Alex Honnold e Ueli Steck estão nessa balada. Steck, renomado suíço, é o epítome da nova raça. Segue um programa rigoroso de exercícios e dieta. Quando treina, esse atleta de 34 anos percorre espantosos 3,5 mil metros verticais por dia. Depois de bater recordes de velocidade nas três grandes faces norte dos Alpes - a Eiger (2h48), a Matterhorn (1h56) e a Grandes Jorasses (2h21), Steck veio ao Yosemite para aperfeiçoar sua técnica em penhascos de granito. Em 2010, ele e Honnold dispararam ao topo de El Cap em três horas e 50 minutos. Seu sonho: levar a escalada veloz ao Himalaia. "Nunca se fez rota técnica em um pico de 8 mil metros no estilo alpino", diz ele, referindo-se à modalidade "leve e rápida". "Essa é a minha missão."

Em contraste com profissionais europeus como Steck, que contam com generosos patrocínios de empresas, a maioria dos americanos vive na pindaíba. Muitos ganham apenas o suficiente para dormir em uma van e comer. Aliás, por causa da restrição de sete dias no Campo 4, muitos vivem em tempo integral dentro de veículos no Yosemite. Kate Rutherford, de 30 anos, e Madeleine Sorkin, de 29, que juntas foram as duas primeiras mulheres a escalar no estilo livre o Half Dome, moram em vans. Honnold também. Tommy Caldwell, de 32 anos, um dos melhores escaladores em granito dos Estados Unidos, fica em sua van quando está no Yosemite - embora seja profissional desse esporte desde os 16 anos.

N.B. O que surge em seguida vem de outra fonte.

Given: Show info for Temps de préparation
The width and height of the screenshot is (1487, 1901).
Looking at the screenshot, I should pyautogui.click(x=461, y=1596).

E, apesar de tudo, eles voltam. Desde 2007, Caldwell trabalha uma nova rota próxima à via Mescalito em El Cap, que talvez seja a mais difícil escalada livre em paredão no mundo. "Peguei minha primeira corda aos 3 anos", diz ele. O pai de Caldwell era guia de montanhismo; Tommy lembra que, quando menino, ficava deitado em um prado em El Cap, vendo seu pai escalar como outros garotos gostam de ver seu velho jogar bola. "O Yosemite tem magnetismo", finaliza. "Enlouqueço no momento em que olho aquelas paredes."

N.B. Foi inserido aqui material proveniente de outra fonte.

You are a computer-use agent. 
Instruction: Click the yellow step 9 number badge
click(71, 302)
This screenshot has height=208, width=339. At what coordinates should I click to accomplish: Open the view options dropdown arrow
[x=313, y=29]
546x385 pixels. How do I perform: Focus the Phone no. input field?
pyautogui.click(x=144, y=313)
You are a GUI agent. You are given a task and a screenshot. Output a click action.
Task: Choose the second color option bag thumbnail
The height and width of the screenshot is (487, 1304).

Cerca de 4 milhões de pessoas por ano visitam o Yosemite, e apenas alguns milhares são escaladores. Mas essa minoria ainda é o coração pulsante do vale. "Vim para cá no segundo ano do ensino médio e nunca mais voltei para casa", conta Ron Kauk, de 53 anos. "Este lugar foi minha educação. Se você permitir, ele pode incutir em você um sistema de valores." Com esse objetivo, Kauk fundou o programa Sacred Rok, que leva crianças especiais ao parque e as ensina a pensar e sentir por si mesmas. "Se você passa uma garrafa d’ água a seu parceiro a 300 metros do chão", diz ele, "faz tudo para que ele consiga pegá-la com firmeza.

Kauk estabeleceu algumas das rotas mais árduas do vale, quase sempre com corda - uma razão de ele não estar entre os 83 mortos ali desde 1955. Em contraste, em livre solo não há margem a erros. "Bobeou, morreu", vai logo avisando Dean Potter. Escalar sem cordas acabou por ceifar dois dos melhores solistas do Yosemite: Derek Hersey, um britânico que caiu da Steck-Salathé em 1993, e o ex-parceiro de escalada de Kauk, o californiano John Bachar, que morreu em 2009 quando escalava próximo aos lagos Mammoth.

Em minha última noite no vale, passeio pelo Campo 4 ao pôr do sol. Paira o aroma de seiva de pinheiro e fogueiras, e duas estrelas acabam de aparecer. Há risadas. Alguém toca violão. Dois rapazes organizam seu equipamento enquanto conversam, sérios, sobre o desafio na parede amanhã cedo. Em uma mesa de piquenique, três mulheres com os nós dos dedos sangrando, de tranças e lanterna na cabeça, choram e se abraçam depois de uma escalada de três dias.

Como as que fizeram a peregrinação antes delas e as que virão depois, essas pessoas vieram ao Yosemite para medir forças com a rocha. E elas sabem que essas paredes são mais que montanhas: são espelhos gigantes que refletem sem dó o que cada escalador tem por dentro.